Benchmarking Geospatial Models with vLLM¶

The scenario

In this example, the vllm_performance actuator is used to benchmark geospatial models (IBM-NASA Prithvi) for Earth observation tasks.

Geospatial models process satellite imagery for tasks like flood detection, land use classification, and environmental monitoring. Unlike text-based LLMs, these models:

Accept base64-encoded satellite images as input
Output classification results rather than text tokens
Have different performance characteristics and optimization requirements

In this example:

We will define a space of geospatial model deployment configurations to test
Use the test-geospatial-deployment-v1 experiment to create and benchmark vLLM deployments serving Prithvi models
Explore how deployment parameters affect inference latency for flood detection tasks

Prerequisites

Be logged-in to your Kubernetes/OpenShift cluster
Have access to a namespace where you can create vLLM deployments
Install the following Python packages locally:

pip install ado-vllm-performance

TL;DR

Create the following files and execute:

# Create resources and run operation
ado create op -f geospatial_operation.yaml \
   --with space=geospatial_space.yaml --with ac=vllm_actuator_configuration.yaml

See configuring the vllm_performance actuator for configuration options.

Verify the installation¶

Verify the installation with:

ado get actuators --details

The actuator vllm_performance should appear in the list. To see the geospatial experiments:

ado get experiments --details

You should see experiments including test-geospatial-deployment-v1, test-geospatial-endpoint-v1, test-geospatial-deployment-custom-dataset-v1, and test-geospatial-endpoint-custom-dataset-v1.

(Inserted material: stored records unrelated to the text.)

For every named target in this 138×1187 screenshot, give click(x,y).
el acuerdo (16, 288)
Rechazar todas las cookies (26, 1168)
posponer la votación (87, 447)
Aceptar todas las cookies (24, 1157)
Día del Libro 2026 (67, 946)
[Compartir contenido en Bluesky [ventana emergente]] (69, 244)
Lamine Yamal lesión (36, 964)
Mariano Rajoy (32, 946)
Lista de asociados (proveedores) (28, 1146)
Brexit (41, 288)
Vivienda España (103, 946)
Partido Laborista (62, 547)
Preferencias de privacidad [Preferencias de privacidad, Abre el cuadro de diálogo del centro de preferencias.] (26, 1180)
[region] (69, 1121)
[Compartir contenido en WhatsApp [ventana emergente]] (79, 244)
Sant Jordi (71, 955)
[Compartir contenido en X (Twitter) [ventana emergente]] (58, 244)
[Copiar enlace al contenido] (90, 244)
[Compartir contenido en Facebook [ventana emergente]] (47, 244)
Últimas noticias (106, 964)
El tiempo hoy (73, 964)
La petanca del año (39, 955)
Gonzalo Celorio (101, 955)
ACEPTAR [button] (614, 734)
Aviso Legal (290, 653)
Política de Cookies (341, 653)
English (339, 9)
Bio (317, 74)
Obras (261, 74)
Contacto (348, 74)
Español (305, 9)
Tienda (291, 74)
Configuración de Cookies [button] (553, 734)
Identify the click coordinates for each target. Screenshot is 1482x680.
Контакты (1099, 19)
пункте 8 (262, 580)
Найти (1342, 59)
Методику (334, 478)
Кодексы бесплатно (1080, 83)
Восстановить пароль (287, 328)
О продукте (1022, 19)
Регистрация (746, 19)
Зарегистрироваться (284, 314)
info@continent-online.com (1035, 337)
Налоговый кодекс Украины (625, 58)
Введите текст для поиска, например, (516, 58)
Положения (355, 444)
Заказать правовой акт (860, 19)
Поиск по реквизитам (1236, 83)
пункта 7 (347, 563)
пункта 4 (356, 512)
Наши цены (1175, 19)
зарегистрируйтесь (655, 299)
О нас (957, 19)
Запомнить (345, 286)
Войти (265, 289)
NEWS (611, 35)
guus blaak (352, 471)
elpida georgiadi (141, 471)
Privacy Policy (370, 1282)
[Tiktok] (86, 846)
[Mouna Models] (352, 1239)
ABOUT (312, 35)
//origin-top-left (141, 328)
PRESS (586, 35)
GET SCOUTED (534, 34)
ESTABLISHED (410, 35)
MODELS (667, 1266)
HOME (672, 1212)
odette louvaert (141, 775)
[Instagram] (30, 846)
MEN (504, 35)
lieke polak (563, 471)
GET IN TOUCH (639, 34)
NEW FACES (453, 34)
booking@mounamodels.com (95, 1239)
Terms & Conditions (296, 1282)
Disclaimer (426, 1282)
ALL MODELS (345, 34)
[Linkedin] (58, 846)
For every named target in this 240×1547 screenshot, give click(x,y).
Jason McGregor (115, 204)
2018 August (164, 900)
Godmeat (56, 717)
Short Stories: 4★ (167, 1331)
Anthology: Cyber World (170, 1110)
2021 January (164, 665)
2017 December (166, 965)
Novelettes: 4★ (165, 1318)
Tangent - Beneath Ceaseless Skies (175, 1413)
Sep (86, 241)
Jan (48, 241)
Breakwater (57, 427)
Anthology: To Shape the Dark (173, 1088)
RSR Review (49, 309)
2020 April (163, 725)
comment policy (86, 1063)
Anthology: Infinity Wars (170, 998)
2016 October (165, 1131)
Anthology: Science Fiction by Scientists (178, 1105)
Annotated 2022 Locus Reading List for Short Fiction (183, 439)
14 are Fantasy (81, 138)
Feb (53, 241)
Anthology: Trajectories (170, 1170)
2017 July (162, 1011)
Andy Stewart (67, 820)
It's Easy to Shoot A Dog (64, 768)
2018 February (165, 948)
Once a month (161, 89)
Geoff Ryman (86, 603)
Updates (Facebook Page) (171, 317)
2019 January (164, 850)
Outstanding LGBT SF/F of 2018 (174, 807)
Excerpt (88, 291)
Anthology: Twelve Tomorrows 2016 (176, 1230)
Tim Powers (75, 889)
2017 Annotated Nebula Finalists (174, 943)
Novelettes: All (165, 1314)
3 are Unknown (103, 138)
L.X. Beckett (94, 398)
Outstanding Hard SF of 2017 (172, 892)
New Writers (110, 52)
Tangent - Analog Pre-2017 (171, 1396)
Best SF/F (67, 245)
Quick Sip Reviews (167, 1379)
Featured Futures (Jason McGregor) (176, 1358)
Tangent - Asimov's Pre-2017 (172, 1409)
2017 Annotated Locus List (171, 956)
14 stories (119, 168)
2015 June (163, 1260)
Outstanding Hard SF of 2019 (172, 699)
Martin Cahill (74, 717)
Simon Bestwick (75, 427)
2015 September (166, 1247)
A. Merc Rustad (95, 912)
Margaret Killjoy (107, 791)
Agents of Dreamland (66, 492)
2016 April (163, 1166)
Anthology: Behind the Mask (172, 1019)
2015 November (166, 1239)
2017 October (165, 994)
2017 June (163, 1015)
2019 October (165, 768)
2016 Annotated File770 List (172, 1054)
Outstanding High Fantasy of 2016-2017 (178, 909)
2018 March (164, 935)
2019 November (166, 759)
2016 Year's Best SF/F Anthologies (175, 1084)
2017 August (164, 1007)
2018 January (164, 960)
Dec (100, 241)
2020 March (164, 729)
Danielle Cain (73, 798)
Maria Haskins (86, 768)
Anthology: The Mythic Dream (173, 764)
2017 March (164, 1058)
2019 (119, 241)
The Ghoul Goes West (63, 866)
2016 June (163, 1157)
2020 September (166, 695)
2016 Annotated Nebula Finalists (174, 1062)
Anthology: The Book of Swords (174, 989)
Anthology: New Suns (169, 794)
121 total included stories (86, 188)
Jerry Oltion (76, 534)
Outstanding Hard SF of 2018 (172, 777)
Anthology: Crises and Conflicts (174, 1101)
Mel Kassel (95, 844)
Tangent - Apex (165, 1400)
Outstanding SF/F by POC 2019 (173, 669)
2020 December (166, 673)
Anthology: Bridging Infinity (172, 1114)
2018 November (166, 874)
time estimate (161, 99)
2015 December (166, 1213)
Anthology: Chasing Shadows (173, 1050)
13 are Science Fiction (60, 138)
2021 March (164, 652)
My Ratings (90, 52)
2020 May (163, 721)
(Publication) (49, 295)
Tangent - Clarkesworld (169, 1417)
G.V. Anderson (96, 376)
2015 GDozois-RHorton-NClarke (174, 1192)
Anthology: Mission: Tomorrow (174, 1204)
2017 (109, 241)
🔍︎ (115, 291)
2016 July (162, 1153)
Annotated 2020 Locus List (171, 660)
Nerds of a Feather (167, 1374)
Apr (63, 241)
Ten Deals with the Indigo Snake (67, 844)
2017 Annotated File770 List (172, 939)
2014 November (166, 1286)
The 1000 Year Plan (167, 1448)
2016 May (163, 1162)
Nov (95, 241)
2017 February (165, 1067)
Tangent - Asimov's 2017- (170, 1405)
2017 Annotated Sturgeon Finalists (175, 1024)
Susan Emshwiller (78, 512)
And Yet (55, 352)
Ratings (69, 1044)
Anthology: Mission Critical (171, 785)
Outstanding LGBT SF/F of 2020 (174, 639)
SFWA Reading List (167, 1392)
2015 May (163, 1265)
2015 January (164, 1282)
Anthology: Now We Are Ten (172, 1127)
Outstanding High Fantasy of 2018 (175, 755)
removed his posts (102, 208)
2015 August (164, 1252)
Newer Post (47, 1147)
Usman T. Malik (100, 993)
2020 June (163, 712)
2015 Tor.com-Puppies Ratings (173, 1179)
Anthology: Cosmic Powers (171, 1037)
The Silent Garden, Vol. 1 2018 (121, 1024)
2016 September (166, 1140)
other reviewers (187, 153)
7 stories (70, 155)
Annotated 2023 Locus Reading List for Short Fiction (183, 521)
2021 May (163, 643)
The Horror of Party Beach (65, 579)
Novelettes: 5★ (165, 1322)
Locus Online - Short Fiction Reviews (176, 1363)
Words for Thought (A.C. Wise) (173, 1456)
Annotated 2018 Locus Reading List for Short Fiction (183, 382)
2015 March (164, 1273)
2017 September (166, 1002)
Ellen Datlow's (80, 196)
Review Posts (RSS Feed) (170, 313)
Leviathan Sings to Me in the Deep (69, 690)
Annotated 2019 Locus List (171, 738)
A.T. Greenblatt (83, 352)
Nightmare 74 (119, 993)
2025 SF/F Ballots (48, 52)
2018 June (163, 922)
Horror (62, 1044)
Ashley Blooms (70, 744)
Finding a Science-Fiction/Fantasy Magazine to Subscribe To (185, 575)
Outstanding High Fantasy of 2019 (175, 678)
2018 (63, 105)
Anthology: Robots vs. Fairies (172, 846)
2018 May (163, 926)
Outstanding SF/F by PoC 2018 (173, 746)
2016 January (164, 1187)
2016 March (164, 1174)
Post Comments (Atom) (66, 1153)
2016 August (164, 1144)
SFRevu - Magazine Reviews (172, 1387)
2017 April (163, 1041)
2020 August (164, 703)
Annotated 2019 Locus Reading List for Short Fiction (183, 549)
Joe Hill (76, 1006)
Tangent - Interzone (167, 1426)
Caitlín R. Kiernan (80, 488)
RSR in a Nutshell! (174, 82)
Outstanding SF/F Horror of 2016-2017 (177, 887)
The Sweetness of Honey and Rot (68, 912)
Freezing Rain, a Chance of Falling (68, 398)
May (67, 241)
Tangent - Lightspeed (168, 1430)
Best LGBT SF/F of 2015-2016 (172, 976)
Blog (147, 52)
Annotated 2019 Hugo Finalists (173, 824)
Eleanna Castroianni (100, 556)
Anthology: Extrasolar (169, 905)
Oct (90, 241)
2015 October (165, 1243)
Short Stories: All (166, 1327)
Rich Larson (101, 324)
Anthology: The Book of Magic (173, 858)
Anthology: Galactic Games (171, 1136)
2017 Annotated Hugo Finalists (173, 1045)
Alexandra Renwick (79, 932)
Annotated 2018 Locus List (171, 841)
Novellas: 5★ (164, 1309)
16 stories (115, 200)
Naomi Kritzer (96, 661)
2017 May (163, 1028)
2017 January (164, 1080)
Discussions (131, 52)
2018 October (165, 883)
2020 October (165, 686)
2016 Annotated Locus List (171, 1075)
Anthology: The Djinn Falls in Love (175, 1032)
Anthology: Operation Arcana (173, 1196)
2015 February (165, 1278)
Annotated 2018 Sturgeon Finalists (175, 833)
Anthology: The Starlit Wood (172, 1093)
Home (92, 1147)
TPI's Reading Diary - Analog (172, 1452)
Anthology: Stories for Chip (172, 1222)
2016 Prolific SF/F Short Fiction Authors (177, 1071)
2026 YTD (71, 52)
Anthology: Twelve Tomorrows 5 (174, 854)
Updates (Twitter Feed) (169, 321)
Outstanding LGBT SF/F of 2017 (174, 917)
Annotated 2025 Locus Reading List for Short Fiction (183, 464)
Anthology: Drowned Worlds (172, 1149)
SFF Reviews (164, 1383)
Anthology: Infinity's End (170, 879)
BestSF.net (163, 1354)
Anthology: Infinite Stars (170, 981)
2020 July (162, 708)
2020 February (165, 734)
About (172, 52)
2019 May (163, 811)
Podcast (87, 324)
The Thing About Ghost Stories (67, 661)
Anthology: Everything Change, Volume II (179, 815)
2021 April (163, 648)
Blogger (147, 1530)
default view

Create an actuator configuration¶

The vllm-performance actuator needs information about the target cluster. This is provided via an actuatorconfiguration.

First execute:

ado template actuatorconfiguration --actuator-identifier vllm_performance -o vllm_actuator_configuration.yaml

Edit the file and set correct values for at least the namespace field. In this example we are assuming the namespace the user has access to is named vllm-testing.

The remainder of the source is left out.